**ARTICLE**
□ □ □

The complexities of India as a democracy come to the fore during elections. Indian politics has layers of region, caste, religion, at play. Add to that political aspirations of party workers and the issues of the electorate.

All this is currently visible in the hill state of Uttarakhand that goes to polls in the first phase of the forthcoming Lok Sabha elections on April 19. Although it is among the smaller states of the Indian union, Uttarakhand and its politicians have been hogging the limelight for all the wrong reasons for quite some time.

Though it is seen as one of the ‘dream states’, and turf of the right-wing majoritarian forces, the ruling Bharatiya Janata Party (BJP) candidates are facing a daunting task in the state this time.

In the 2014 and 2019 elections, the saffron party had made a clean sweep of the Lok Sabha polls in all the five parliamentary constituencies. In the 2009 elections it was the Congress that had stunned the poll observers by winning all the seats.

But a lot of water has flowed under the bridge in the last ten years. In Polls 2024, all the seats have a straight fight between the Congress and BJP.

Others such as the Uttarakhand Kranti Dal (UKD) have put up candidates on three seats. However, this lone regional force stands pushed to the margins of the state polity for quite some time now.

The same is the case with Bahujan Samaj Party (BSP) that suddenly announced candidates on all five seats. However, the BSP has ceased to have much of a support base in the state. It once had some support in the plains.

Observers say that the BSP’s support base has been eroded in its erstwhile ‘fortress’ of Uttar Pradesh, and it can hardly expect support from the voters in Uttarakhand. The BSP’s entry is being seen as an attempt to have some impact on the poll dynamics.

Coming back to the main contenders, Tehri Garhwal seat is witnessing a battle between BJP candidate Mala Rajya Laxmi Shah who hails from Tehri royal family, and Congress’ candidate Jot Singh Gunsola. Then there is Bobby Panwar, a rookie independent candidate, who is giving jitters to both his rivals as large crowds turn up in his support.

The Haridwar constituency is witnessing a battle between former BJP Chief Minister Trivendra Singh Rawat, and Virendra Rawat who is the son of former Congress Chief Minister Harish Rawat.

In the Pauri seat there is a high voltage battle going on between Anil Baluni of the BJP and Ganesh Godiyal of the Congress. In the Kumaon region the battle for the Nainital-Udham Singh Nagar seat is between Union Minister Ajay Bhatt of the BJP and Prakash Joshi of the Congress.

□ □ □

**SUPPLIED DATA**
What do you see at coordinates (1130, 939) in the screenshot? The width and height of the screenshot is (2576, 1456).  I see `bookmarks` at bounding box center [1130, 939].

□ □ □

**PROBLEM TO WORK ON**
In the article on the Uttarakhand elections, which party won all of the state's Lok Sabha seats in the 2009 elections? The lines are separate material that the article on the Uttarakhand elections does not describe.

**SOLVED EXERCISE**
The Congress